PROBLEM DETAILS:
What you return must match the listing below exactly, minus any pictures.

DATA IN THIS EXERCISE:
+++

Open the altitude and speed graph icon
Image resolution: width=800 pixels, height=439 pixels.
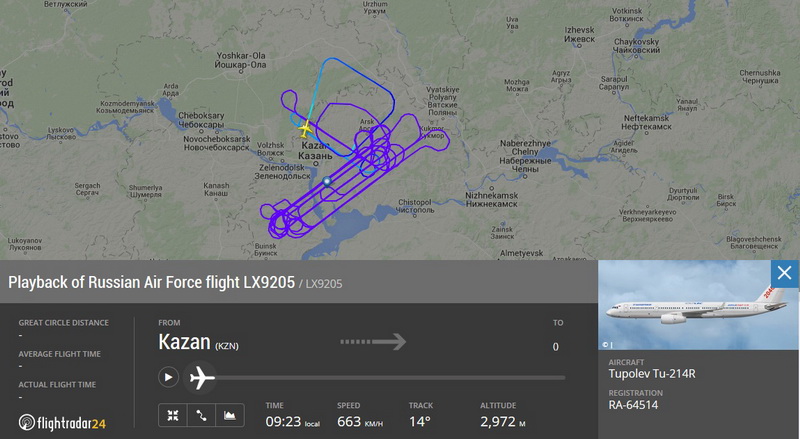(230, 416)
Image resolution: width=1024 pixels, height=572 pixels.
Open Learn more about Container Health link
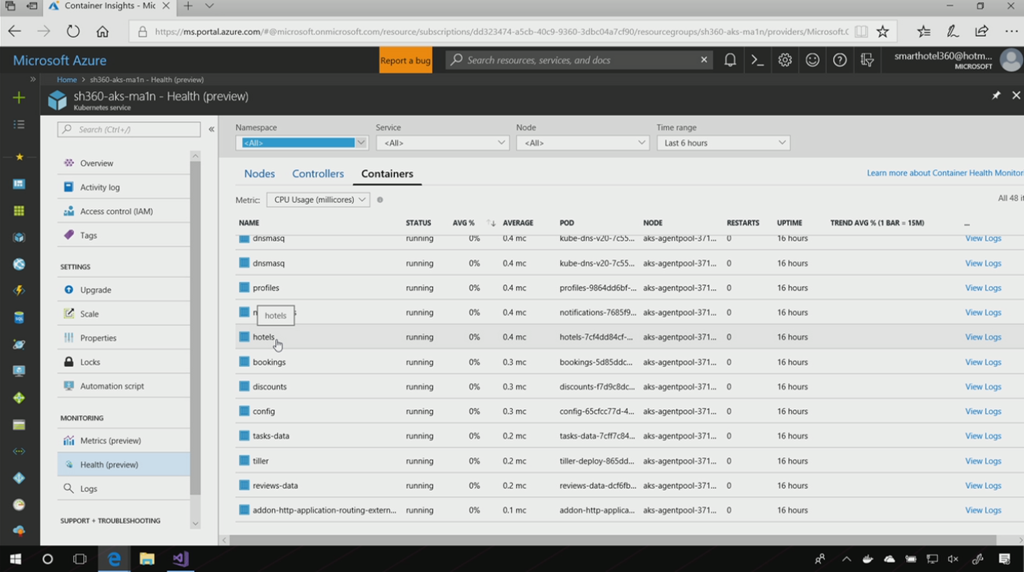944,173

+++

ANSWER BOX:
Open the altitude and speed graph icon
Image resolution: width=800 pixels, height=439 pixels.
(230, 416)
Image resolution: width=1024 pixels, height=572 pixels.
Open Learn more about Container Health link
944,173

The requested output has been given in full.